***** DATA EXTRACT

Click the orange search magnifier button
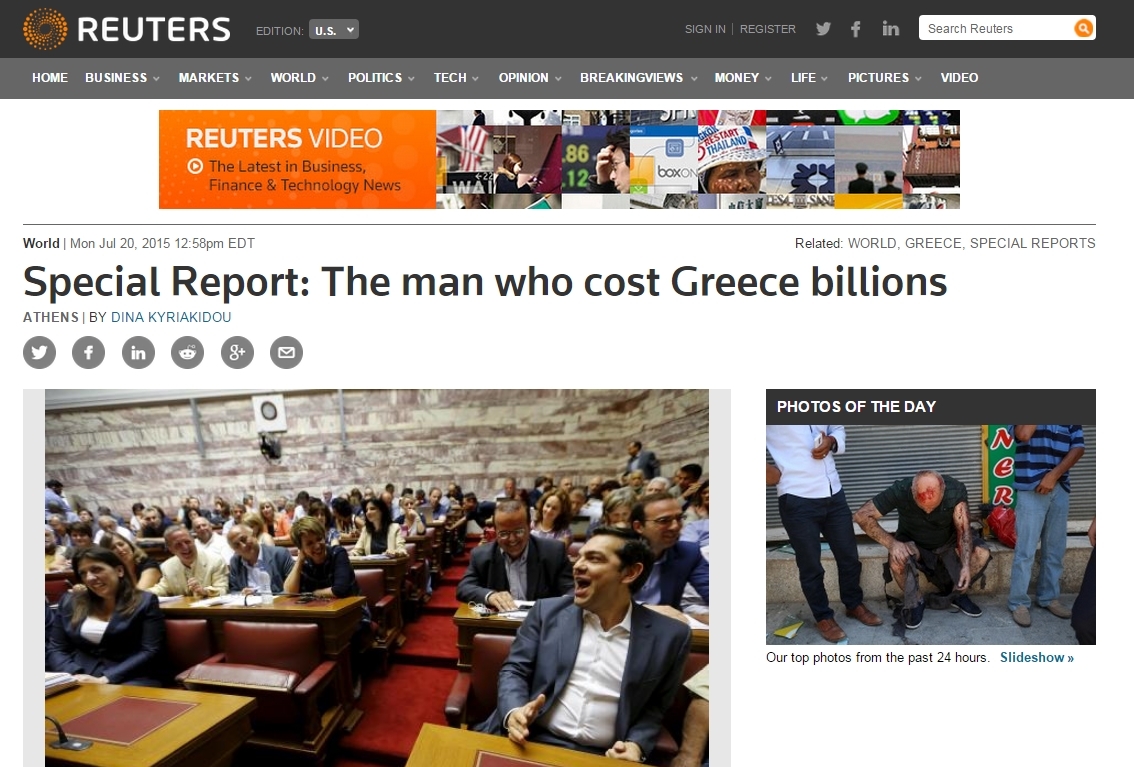 coord(1083,28)
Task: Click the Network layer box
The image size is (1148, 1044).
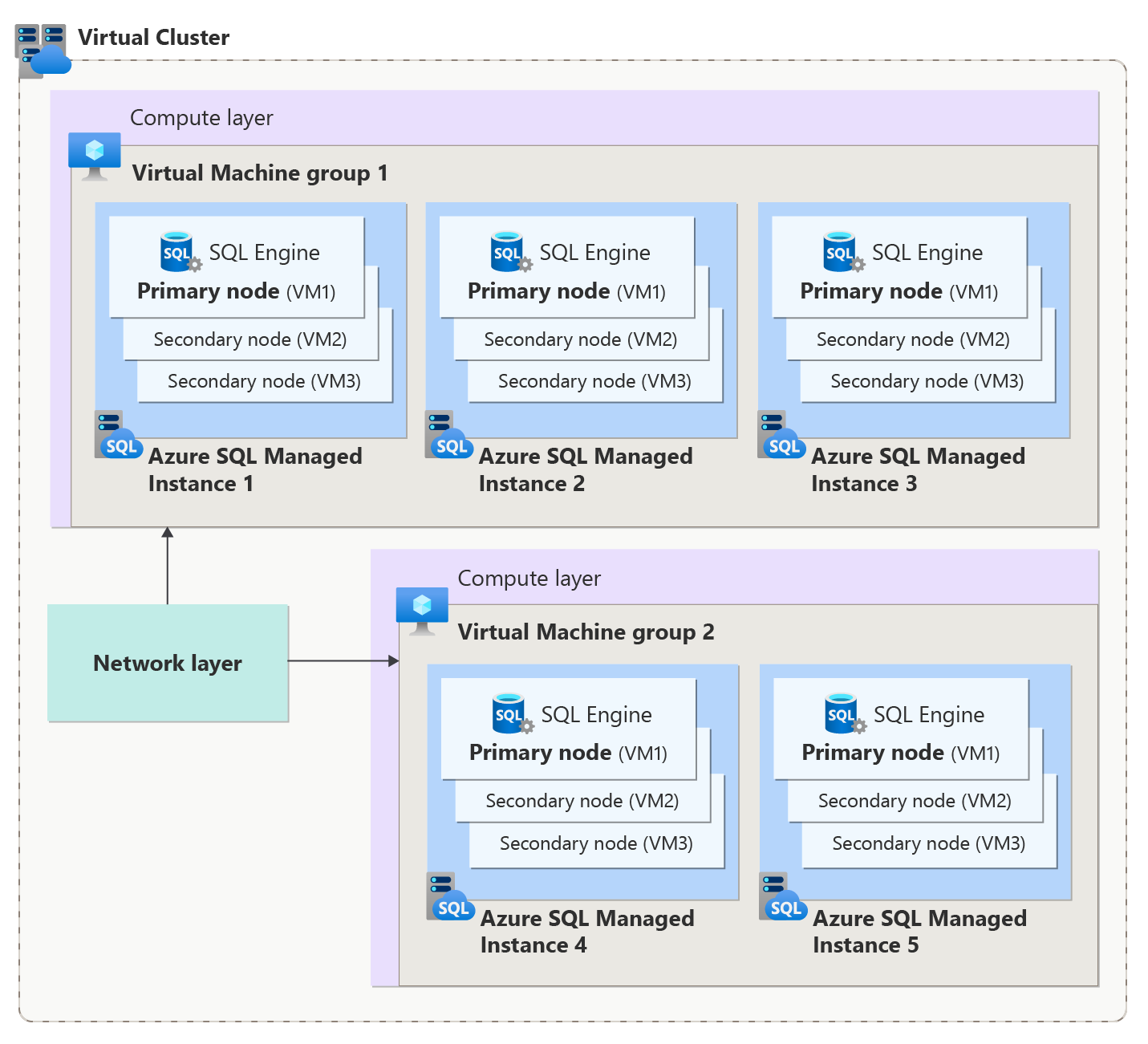Action: pyautogui.click(x=167, y=664)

**********

What you return must match the records exactly, apart from the images, which are omitted.

:: RESULT OF THE TASK ::
Click the orange search magnifier button
 coord(1083,28)
Task: Click the Network layer box
The image size is (1148, 1044).
Action: pyautogui.click(x=167, y=664)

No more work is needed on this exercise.